Source document:
The reason for these tortures was explicitly the refusal to consume the meat of pigs (2 Macc 7:1).  Its description as “unlawful” swine’s flesh and the general practice of Greek city-states in this era suggest that this was not only a question of kosher laws.  Pigs were the primary sacrificial animal of the Hellenic pagan cults and these sacrifices were the source of the majority of meat consumed by the general populace.  Not only would it have been a violation to eat the meat of an unclean animal, but the Seleucid authorities were also attempting to force these Judeans to take part in a sacrifice to other gods.  Because they were faithful to Yahweh, these people, old and young, were subjected to pain, dismemberment, and death making it the greatest of injustices.  In their professions before their deaths, however, these martyrs express their confidence in how this injustice will be, once and for all, set aright by the God to whom they were faithful.  “You dismiss us from this current life but the King of the creation will raise us up to a new, eternal life because we have died for his laws” (2 Macc 7:9).  “Someone can not choose not to die at the hands of men, but he must cling to the hope given by God that he will raise him again. But for you, there will be no resurrection to life” (2 Macc 7:14).  Watching them die, their mother stated to their executioner, “I do not know how you came into being in my womb. It was not I who gave you life and breath.  It was not I who ordered the elements in each of you.  Therefore, the Creator of the world, who shaped man in the beginning and designed the origin of all things, will in his mercy give life and breath back to you again, because you now abandon yourselves for the sake of his laws” (2 Macc 7:22-23).

The depiction of the life of the soul after death in the Hebrew Scriptures was already revolutionary in certain respects.  Among the nations, any kind of blessed afterlife, if possible at all, was reserved for the very few.  Divine kings and great heroes might expect to share in the life of the gods after death or at least receive some kind of pleasant rest and respite.  Yahweh, however, gave rest to the souls of his servants who were, in most cases, the poor, the orphan, the widow, the simple faithful who had lived lives of loyalty and service to him.  For God’s people, however, this was not the final stage of their existence, but an intermediate one.  A day was coming when they would be raised again to new and eternal life to right the wrong which had been done to them.

This promise was not opposed to but was integrated with the promise made to Abraham that his descendants would become like the stars of heaven.  Humans would, like Enoch, Moses, and Elijah of old, would take the place of the fallen spiritual powers in God’s divine council.  They would come to share, by grace, in Yahweh’s governance of his creation.  They would do this not by becoming angels, but precisely as humans, their human natures saved and transfigured in Christ.  Their human bodies will be raised again to new and eternal life to live and to reign with Christ in a renewed material and spiritual creation.  As the prophet Daniel said, “Those who are wise will shine as brightly as the heavens and those who lead many to justice will shine like the stars forever” (Dan 12:3).

What to do:
A – Edit the passage on resurrection from the words containing "The depiction of" through "done to them.", replacing "intermediate" with "interim".
B – According to the passage on resurrection, what was the primary sacrificial animal of the Hellenic pagan cults?

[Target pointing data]
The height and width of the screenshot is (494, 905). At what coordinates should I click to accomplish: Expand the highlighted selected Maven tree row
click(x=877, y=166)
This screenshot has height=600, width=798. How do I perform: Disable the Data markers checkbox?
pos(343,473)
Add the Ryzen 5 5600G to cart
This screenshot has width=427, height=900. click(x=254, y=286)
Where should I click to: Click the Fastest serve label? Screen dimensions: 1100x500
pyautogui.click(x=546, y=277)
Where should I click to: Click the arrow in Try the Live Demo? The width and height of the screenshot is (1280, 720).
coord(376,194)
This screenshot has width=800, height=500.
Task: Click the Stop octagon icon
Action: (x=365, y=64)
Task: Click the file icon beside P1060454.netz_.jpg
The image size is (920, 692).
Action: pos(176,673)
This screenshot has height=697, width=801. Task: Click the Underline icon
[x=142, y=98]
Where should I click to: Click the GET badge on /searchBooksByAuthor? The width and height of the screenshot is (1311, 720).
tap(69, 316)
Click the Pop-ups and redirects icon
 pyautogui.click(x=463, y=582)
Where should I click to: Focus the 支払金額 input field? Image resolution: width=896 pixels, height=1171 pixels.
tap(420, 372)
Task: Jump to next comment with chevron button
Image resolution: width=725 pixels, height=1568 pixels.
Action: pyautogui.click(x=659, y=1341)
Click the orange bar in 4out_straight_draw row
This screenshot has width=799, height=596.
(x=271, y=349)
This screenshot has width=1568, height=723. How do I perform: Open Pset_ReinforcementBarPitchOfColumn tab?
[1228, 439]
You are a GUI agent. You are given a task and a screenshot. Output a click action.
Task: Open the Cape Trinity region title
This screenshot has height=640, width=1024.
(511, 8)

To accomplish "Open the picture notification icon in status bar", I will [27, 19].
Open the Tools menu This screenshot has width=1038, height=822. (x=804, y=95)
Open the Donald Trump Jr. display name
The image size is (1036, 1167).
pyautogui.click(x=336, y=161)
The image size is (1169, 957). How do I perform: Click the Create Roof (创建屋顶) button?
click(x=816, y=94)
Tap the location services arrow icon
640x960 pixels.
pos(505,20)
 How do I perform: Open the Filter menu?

Results in order:
A –
The depiction of the life of the soul after death in the Hebrew Scriptures was already revolutionary in certain respects.  Among the nations, any kind of blessed afterlife, if possible at all, was reserved for the very few.  Divine kings and great heroes might expect to share in the life of the gods after death or at least receive some kind of pleasant rest and respite.  Yahweh, however, gave rest to the souls of his servants who were, in most cases, the poor, the orphan, the widow, the simple faithful who had lived lives of loyalty and service to him.  For God’s people, however, this was not the final stage of their existence, but an interim one.  A day was coming when they would be raised again to new and eternal life to right the wrong which had been done to them.

B – Pigs